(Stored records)
***
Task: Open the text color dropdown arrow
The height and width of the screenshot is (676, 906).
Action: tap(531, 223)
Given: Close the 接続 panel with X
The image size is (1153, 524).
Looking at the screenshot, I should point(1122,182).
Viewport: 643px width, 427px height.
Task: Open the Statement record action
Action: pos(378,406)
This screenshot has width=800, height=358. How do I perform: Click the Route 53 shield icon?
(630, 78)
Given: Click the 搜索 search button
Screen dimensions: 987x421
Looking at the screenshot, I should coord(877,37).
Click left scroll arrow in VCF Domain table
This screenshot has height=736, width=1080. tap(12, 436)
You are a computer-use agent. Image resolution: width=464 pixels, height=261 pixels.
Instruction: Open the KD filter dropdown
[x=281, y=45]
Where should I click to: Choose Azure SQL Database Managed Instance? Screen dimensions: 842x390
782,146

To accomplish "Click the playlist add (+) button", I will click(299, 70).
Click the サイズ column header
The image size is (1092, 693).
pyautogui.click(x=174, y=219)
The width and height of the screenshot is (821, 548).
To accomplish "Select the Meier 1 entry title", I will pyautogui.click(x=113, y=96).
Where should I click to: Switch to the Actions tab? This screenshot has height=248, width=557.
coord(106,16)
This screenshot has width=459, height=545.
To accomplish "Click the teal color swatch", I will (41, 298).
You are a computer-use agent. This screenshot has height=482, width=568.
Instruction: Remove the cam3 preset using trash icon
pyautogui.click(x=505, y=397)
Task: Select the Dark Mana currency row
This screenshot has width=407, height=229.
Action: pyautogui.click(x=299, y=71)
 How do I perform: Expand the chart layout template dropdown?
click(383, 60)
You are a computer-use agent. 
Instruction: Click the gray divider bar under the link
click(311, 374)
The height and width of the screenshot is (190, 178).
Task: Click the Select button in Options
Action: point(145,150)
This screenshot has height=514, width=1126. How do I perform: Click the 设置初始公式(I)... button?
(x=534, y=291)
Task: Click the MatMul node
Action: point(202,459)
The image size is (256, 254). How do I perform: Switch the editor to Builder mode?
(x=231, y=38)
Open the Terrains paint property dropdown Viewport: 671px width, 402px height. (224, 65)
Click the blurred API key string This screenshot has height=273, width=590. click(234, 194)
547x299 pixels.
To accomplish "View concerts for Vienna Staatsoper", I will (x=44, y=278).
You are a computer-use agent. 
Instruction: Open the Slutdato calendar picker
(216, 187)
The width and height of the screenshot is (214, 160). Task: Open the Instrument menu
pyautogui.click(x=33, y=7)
***
To do = Whenever a line in the entries above includes the word "color", pull that line out.

Exercise output =
Task: Open the text color dropdown arrow
To accomplish "Click the teal color swatch", I will (41, 298).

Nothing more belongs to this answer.